The computer program product may be embodied in hardware, software or a combination thereof. In an alternative embodiment, the computer program product is embodied in a computer storage medium, and in another alternative embodiment, the computer program product is embodied in a Software product, such as a Software Development Kit (SDK), or the like.
The foregoing description of the various embodiments is intended to highlight various differences between the embodiments, and the same or similar parts may be referred to each other, and for brevity, will not be described again herein.
It will be understood by those skilled in the art that in the method of the present invention, the order of writing the steps does not imply a strict order of execution and any limitations on the implementation, and the specific order of execution of the steps should be determined by their function and possible inherent logic.

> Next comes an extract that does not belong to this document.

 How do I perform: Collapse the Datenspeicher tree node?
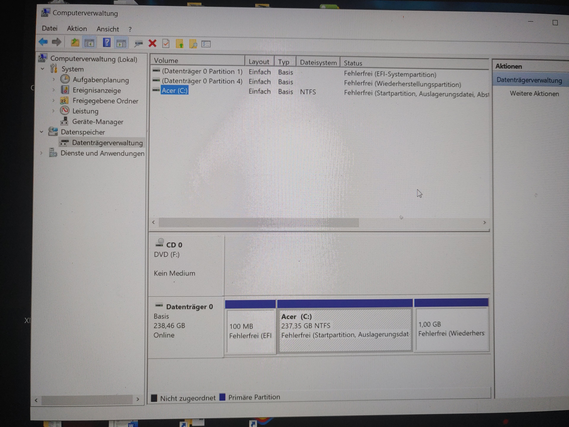click(x=42, y=132)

If the technical scheme of the application relates to personal information, a product applying the technical scheme of the application clearly informs personal information processing rules before processing the personal information, and obtains personal independent consent. If the technical scheme of the application relates to sensitive personal information, a product applying the technical scheme of the application obtains individual consent before processing the sensitive personal information, and simultaneously meets the requirement of 'express consent'. For example, at a personal information collection device such as a camera, a clear and significant identifier is set to inform that the personal information collection range is entered, the personal information is collected, and if the person voluntarily enters the collection range, the person is considered as agreeing to collect the personal information; or on the device for processing the personal information, under the condition of informing the personal information processing rule by using obvious identification/information, obtaining personal authorization by modes of popping window information or asking a person to upload personal information of the person by himself, and the like; the personal information processing rule may include information such as a personal information processor, a personal information processing purpose, a processing method, and a type of personal information to be processed.

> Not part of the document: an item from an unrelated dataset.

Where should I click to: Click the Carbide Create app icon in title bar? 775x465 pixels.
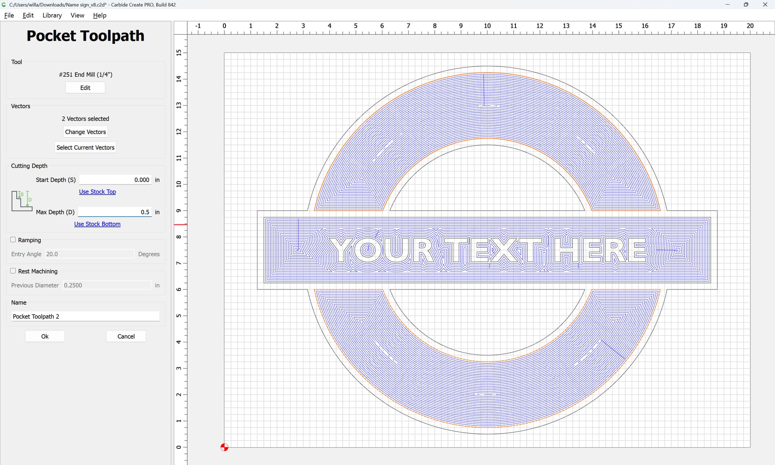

Having described embodiments of the present disclosure, the foregoing description is intended to be exemplary, not exhaustive, and not limited to the disclosed embodiments. Many modifications and variations will be apparent to those of ordinary skill in the art without departing from the scope and spirit of the described embodiments. The terminology used herein is chosen in order to best explain the principles of the embodiments, the practical application, or improvements made to the technology in the marketplace, or to enable others of ordinary skill in the art to understand the embodiments disclosed herein.